Langkah-langkah politik seperti ini dalam Islam bisa disamakan dengan sakramen dalam istilah Kristen. Politik adalah aktivitas yang harus disakralkan sehingga bidang ini dapat menjadi saluran Tuhan. Ini berhasil membangkitkan energi pra modernis yang berjasa bagi tahapan peradaban dunia modern (vide, Peng. Ke 117). Namun dalam perkembangannya di dunia modern dewasa ini dianggap sudah out of date dan banyak menimbulkan tragedi.

Ortopraksi

Jika umat Kristen berpijak pada ortodoksi sebagai system kepercayaan yang benar, maka sejak awal sesungguhnya agama Yahudi dan agama Islam menyadari bahwa monoteisme murni sulit dicapai dalam sublimasi budaya manusia. Maka ketauhidan lebih dititikberatkan sebagai fundasi batin melalui sistem dogma yang lunak, sementara umat secara massif ditempatkan dibawah sistem ortopraksi atau penyeragaman praktek agama melalui syari’at yang dirumuskan secara eksplisit dalam “5 Rukun Islam” yang mengikat setiap Muslim (dalam aliran sekte apapun), yaitu,”Syahadatain, salat lima waktu, membayar zakat demi pemerataan ekonomi, puasa bulan Romadhon untuk merasakan penderitaan orang miskin dan menahan diri dari hawa nafsu, serta berhajji ke Mekah bila mampu. Ortopraksi Islam telah membentuk system Jama’ah yang menyatukan spirit Islam di seluruh dunia yang menjadikannya fakta politik modern yang sangat kuat di dunia.

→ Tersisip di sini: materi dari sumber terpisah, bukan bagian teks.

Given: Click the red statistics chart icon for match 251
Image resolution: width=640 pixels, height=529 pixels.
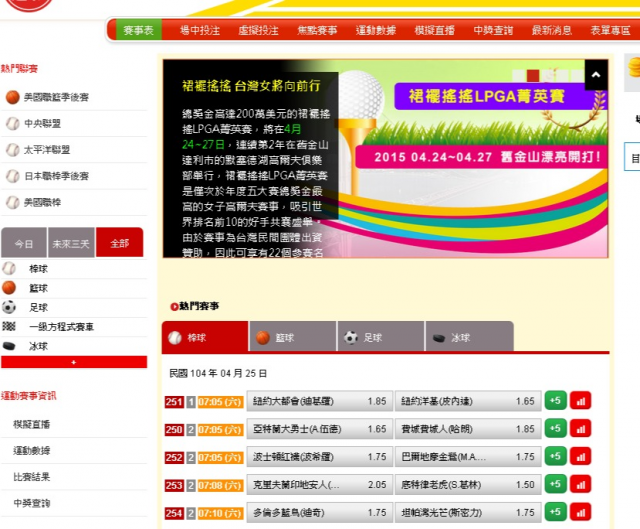Looking at the screenshot, I should pos(580,401).
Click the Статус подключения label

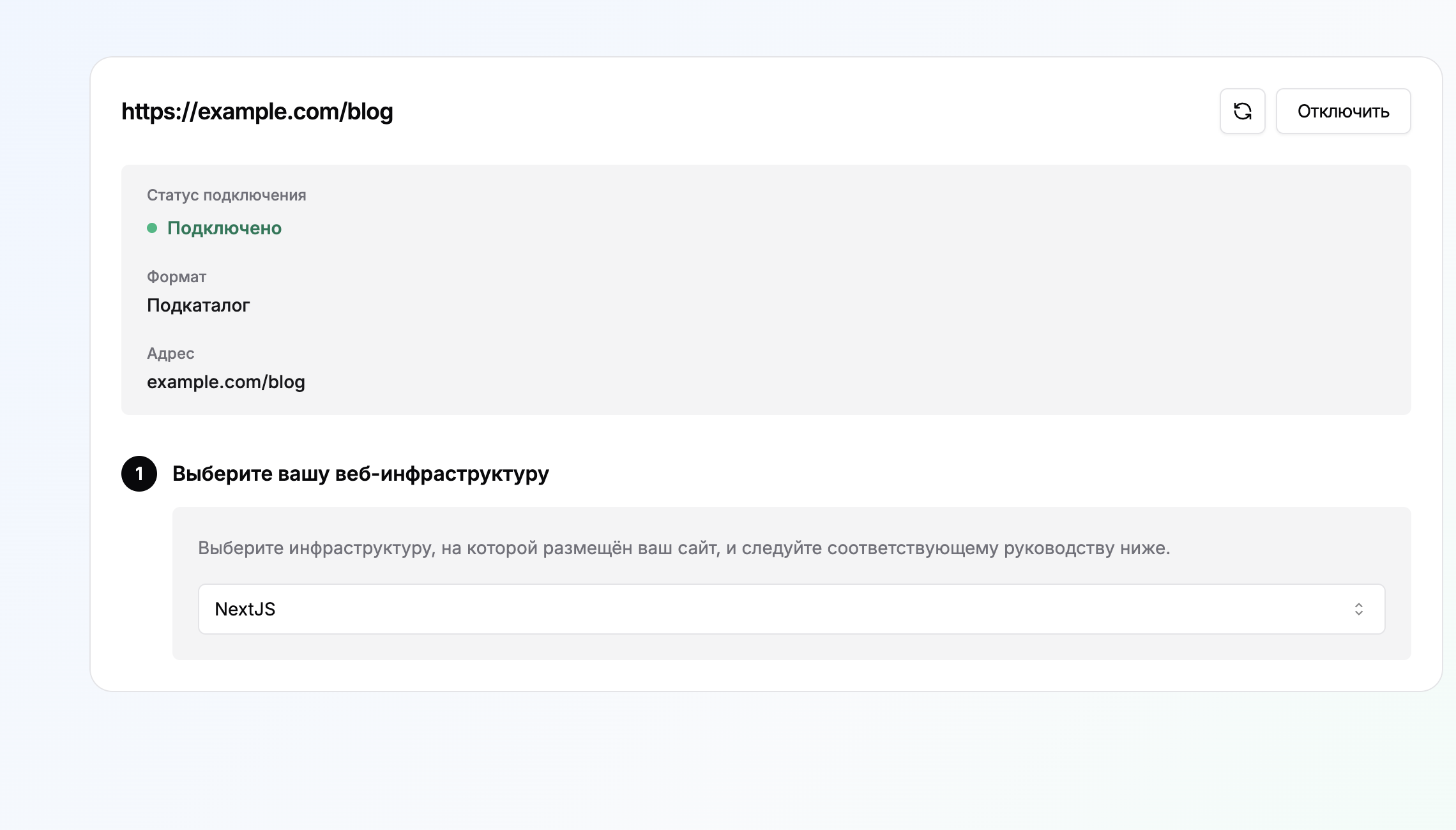click(227, 195)
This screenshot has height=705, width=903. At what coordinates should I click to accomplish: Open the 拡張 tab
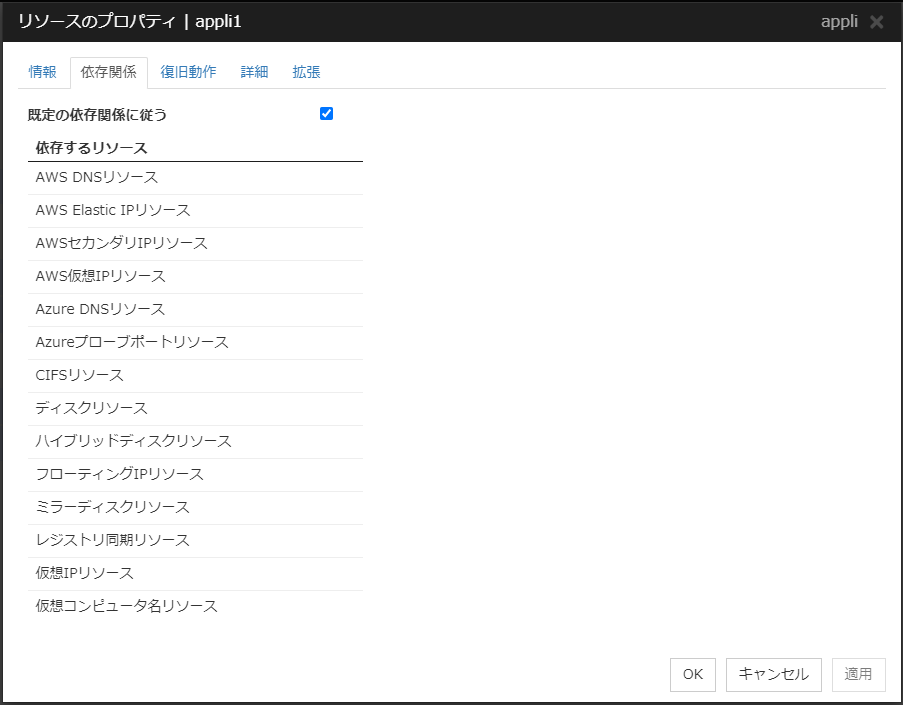(306, 72)
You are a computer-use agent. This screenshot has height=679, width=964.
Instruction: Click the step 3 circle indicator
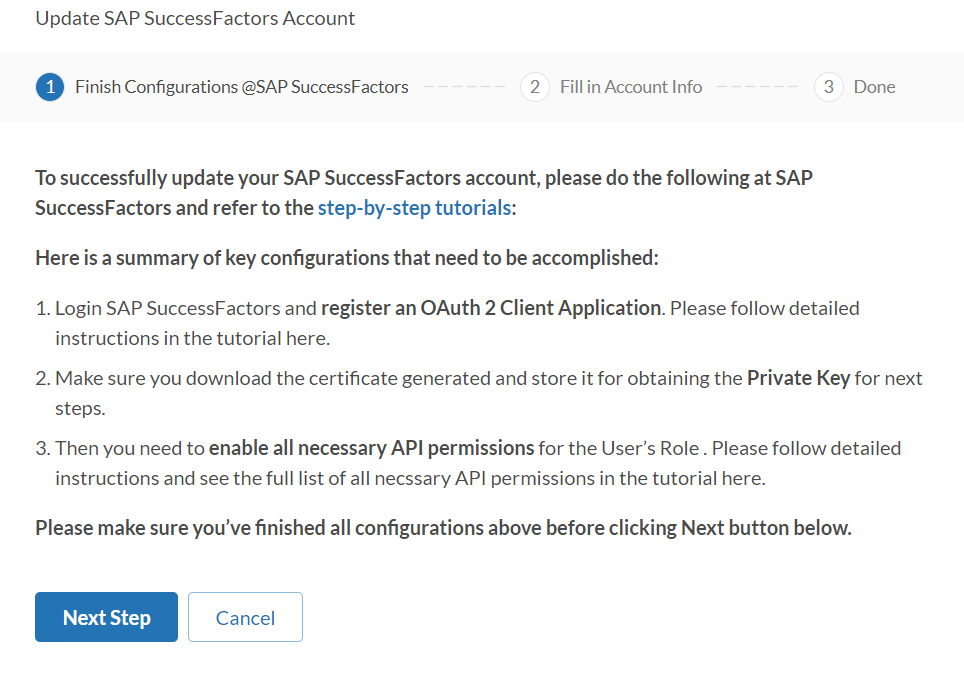click(828, 87)
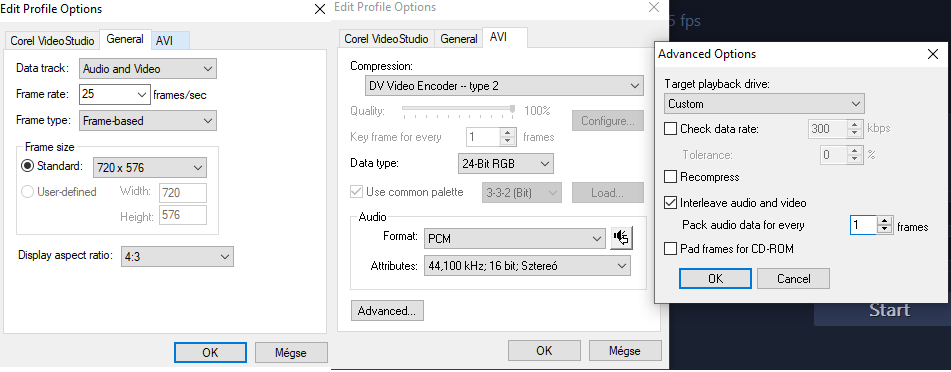This screenshot has width=951, height=372.
Task: Increase the pack audio frames stepper
Action: [x=885, y=222]
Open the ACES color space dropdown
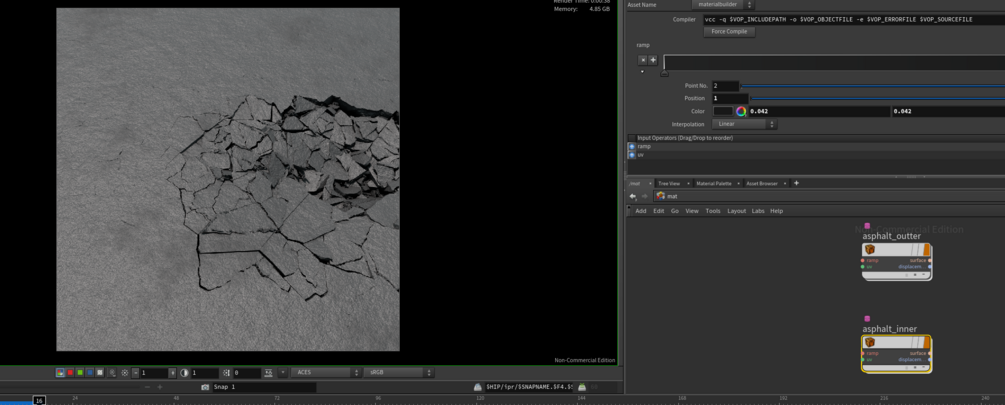This screenshot has height=405, width=1005. [325, 373]
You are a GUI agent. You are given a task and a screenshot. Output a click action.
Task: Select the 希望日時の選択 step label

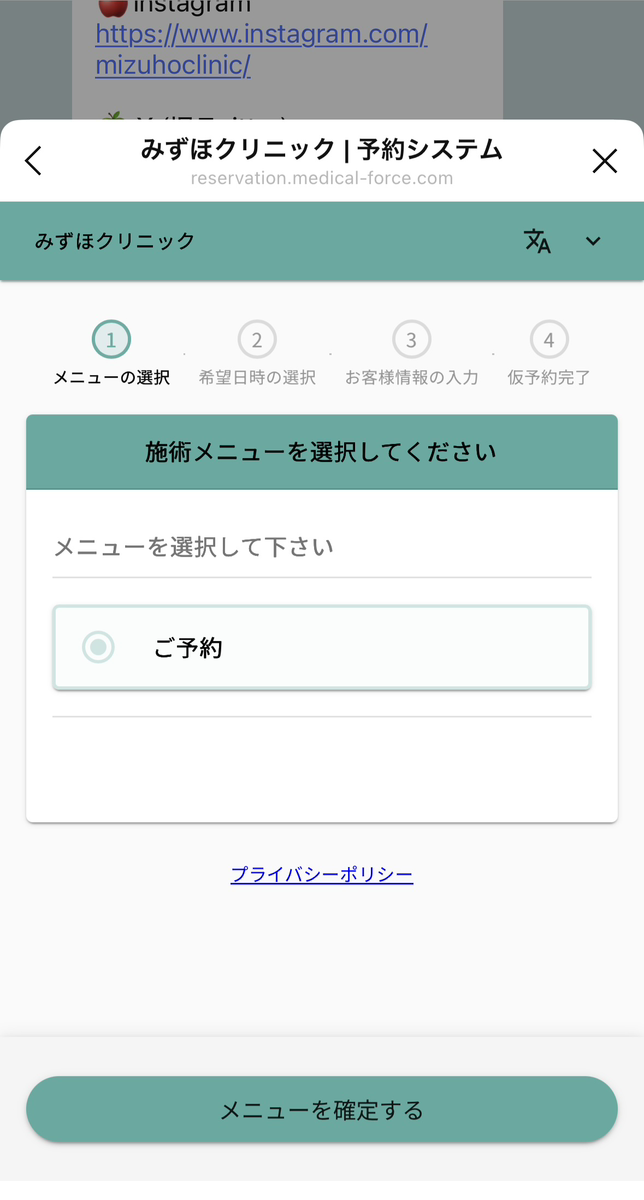tap(257, 378)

9 Abad setelah masa Rasulullah saw, yaitu pada abad ke-16, Islam telah tumbuh menjadi kekuatan global yang terhebat di dunia. Meskipun Dinasti Sung (960-1260) mampu menciptakan keunggulan dari etos dan kompleksitas sosialnya, juga renaisans Italia mampu memulai pencerahan awal bagi kebangkitan peradaban Barat, tetapi kaum Muslimin mampu mengatasi tantangan-tantangan itu dan tetap mampu memimpin peradaban dunia   hingga masa 1000 th, dan baru berakhir setelah runtuhnya imperium Utsmaniyah di Turki pada abad 20.

Kini di lintasan abad 21 umat Islam mengalami kemunduran re-orientasi, belum berhasil menemukan pijakan yang kokoh dalam perputaran modernisme  yang demikian shophisticated. Sebagian memilih kembali kepada fundamentalisme awal pada kurun Madinah dan khulafaurrasyidin. Sebagian lagi memilih melompat kedepan kepada sekularisasi Barat, dan yang ketiga menempuh jalan tengah dengan rasionalisasi teologis untuk menemukan momentum pembaruan yang kuat dan original. Tetap berpijak pada prinsip teologis dan ortopraksis tetapi terbuka terhadap perubahan perubahan dalam alur peradaban modern yang rasional. Sekian, terima kasih,

Birrahmatillahi Wabi’aunihi fi Sabilih,
Wassalamu’alaikum War, Wab,
Jakarta, 22 Desember 2006,


KH. AGUS MIFTACH

Ketua Umum Front Persatuan Nasional.